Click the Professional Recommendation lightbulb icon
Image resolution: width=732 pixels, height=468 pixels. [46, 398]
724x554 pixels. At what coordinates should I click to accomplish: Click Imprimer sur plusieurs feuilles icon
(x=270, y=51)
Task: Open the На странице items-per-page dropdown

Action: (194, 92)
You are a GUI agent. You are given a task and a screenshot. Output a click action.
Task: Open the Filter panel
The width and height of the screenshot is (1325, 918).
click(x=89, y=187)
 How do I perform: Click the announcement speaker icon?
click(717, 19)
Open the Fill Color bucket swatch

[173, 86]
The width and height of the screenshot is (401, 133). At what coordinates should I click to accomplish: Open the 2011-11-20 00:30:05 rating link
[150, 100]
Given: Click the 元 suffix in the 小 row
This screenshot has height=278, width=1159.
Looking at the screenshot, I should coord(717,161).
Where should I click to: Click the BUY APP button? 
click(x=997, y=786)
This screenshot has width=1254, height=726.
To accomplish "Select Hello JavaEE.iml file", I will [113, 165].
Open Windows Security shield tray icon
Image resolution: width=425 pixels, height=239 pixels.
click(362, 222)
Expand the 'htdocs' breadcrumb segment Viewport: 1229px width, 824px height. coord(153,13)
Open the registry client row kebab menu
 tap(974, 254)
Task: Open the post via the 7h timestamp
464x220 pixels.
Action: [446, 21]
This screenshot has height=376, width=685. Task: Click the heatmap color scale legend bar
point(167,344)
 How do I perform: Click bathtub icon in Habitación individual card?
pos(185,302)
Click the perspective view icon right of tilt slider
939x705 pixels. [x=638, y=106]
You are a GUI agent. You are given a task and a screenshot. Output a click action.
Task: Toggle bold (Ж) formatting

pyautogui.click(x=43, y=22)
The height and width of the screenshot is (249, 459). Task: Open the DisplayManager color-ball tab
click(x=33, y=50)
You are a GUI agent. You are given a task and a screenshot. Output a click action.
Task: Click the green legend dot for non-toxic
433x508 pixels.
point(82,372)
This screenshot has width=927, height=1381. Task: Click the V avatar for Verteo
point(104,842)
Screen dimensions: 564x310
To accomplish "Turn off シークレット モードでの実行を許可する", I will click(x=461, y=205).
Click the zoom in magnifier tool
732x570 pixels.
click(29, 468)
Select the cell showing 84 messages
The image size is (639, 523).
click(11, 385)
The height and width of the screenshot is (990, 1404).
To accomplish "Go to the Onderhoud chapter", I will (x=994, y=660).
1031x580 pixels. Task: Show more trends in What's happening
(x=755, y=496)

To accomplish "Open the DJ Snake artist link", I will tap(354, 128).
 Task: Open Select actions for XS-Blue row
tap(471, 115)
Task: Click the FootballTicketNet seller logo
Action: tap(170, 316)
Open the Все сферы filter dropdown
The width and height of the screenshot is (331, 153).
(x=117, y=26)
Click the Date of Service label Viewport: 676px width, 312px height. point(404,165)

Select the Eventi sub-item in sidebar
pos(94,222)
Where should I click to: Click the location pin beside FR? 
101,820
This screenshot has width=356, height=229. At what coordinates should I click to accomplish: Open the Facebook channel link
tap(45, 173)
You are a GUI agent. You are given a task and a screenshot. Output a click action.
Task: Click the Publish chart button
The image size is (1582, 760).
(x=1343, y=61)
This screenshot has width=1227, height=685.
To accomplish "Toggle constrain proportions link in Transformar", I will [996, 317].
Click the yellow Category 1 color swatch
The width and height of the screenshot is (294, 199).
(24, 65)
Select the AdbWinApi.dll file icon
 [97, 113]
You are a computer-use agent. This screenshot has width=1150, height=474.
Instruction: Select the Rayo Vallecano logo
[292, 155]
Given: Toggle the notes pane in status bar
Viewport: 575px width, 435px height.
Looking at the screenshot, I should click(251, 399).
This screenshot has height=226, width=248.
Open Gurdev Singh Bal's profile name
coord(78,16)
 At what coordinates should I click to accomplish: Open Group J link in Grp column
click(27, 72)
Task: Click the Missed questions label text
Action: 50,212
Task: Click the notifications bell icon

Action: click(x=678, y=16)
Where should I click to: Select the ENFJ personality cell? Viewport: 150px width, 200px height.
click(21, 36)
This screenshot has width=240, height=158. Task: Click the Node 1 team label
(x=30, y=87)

EXERCISE REQUIREMENTS: Quote every item above word for word.

SOLUTION:
Click the Professional Recommendation lightbulb icon
Image resolution: width=732 pixels, height=468 pixels. [46, 398]
724x554 pixels. At what coordinates should I click to accomplish: Click Imprimer sur plusieurs feuilles icon
(x=270, y=51)
Task: Open the На странице items-per-page dropdown

Action: (194, 92)
You are a GUI agent. You are given a task and a screenshot. Output a click action.
Task: Open the Filter panel
The width and height of the screenshot is (1325, 918).
click(x=89, y=187)
 How do I perform: Click the announcement speaker icon?
click(717, 19)
Open the Fill Color bucket swatch

[173, 86]
The width and height of the screenshot is (401, 133). At what coordinates should I click to accomplish: Open the 2011-11-20 00:30:05 rating link
[150, 100]
Given: Click the 元 suffix in the 小 row
This screenshot has height=278, width=1159.
Looking at the screenshot, I should coord(717,161).
Where should I click to: Click the BUY APP button? 
click(x=997, y=786)
This screenshot has width=1254, height=726.
To accomplish "Select Hello JavaEE.iml file", I will [113, 165].
Open Windows Security shield tray icon
Image resolution: width=425 pixels, height=239 pixels.
click(362, 222)
Expand the 'htdocs' breadcrumb segment Viewport: 1229px width, 824px height. coord(153,13)
Open the registry client row kebab menu
 tap(974, 254)
Task: Open the post via the 7h timestamp
464x220 pixels.
Action: [446, 21]
This screenshot has height=376, width=685. Task: Click the heatmap color scale legend bar
point(167,344)
 How do I perform: Click bathtub icon in Habitación individual card?
pos(185,302)
Click the perspective view icon right of tilt slider
939x705 pixels. [x=638, y=106]
You are a GUI agent. You are given a task and a screenshot. Output a click action.
Task: Toggle bold (Ж) formatting

pyautogui.click(x=43, y=22)
The height and width of the screenshot is (249, 459). Task: Open the DisplayManager color-ball tab
click(x=33, y=50)
You are a GUI agent. You are given a task and a screenshot. Output a click action.
Task: Click the green legend dot for non-toxic
433x508 pixels.
point(82,372)
This screenshot has width=927, height=1381. Task: Click the V avatar for Verteo
point(104,842)
Screen dimensions: 564x310
To accomplish "Turn off シークレット モードでの実行を許可する", I will click(x=461, y=205).
Click the zoom in magnifier tool
732x570 pixels.
click(29, 468)
Select the cell showing 84 messages
The image size is (639, 523).
click(11, 385)
The height and width of the screenshot is (990, 1404).
To accomplish "Go to the Onderhoud chapter", I will (x=994, y=660).
1031x580 pixels. Task: Show more trends in What's happening
(x=755, y=496)

To accomplish "Open the DJ Snake artist link", I will tap(354, 128).
 Task: Open Select actions for XS-Blue row
tap(471, 115)
Task: Click the FootballTicketNet seller logo
Action: tap(170, 316)
Open the Все сферы filter dropdown
The width and height of the screenshot is (331, 153).
(x=117, y=26)
Click the Date of Service label Viewport: 676px width, 312px height. point(404,165)

Select the Eventi sub-item in sidebar
pos(94,222)
Where should I click to: Click the location pin beside FR? 
101,820
This screenshot has width=356, height=229. At what coordinates should I click to accomplish: Open the Facebook channel link
tap(45, 173)
You are a GUI agent. You are given a task and a screenshot. Output a click action.
Task: Click the Publish chart button
The image size is (1582, 760).
(x=1343, y=61)
This screenshot has width=1227, height=685.
To accomplish "Toggle constrain proportions link in Transformar", I will [996, 317].
Click the yellow Category 1 color swatch
The width and height of the screenshot is (294, 199).
(24, 65)
Select the AdbWinApi.dll file icon
 [97, 113]
You are a computer-use agent. This screenshot has width=1150, height=474.
Instruction: Select the Rayo Vallecano logo
[292, 155]
Given: Toggle the notes pane in status bar
Viewport: 575px width, 435px height.
Looking at the screenshot, I should click(251, 399).
This screenshot has height=226, width=248.
Open Gurdev Singh Bal's profile name
coord(78,16)
 At what coordinates should I click to accomplish: Open Group J link in Grp column
click(27, 72)
Task: Click the Missed questions label text
Action: 50,212
Task: Click the notifications bell icon

Action: click(x=678, y=16)
Where should I click to: Select the ENFJ personality cell? Viewport: 150px width, 200px height.
click(21, 36)
This screenshot has width=240, height=158. Task: Click the Node 1 team label
(x=30, y=87)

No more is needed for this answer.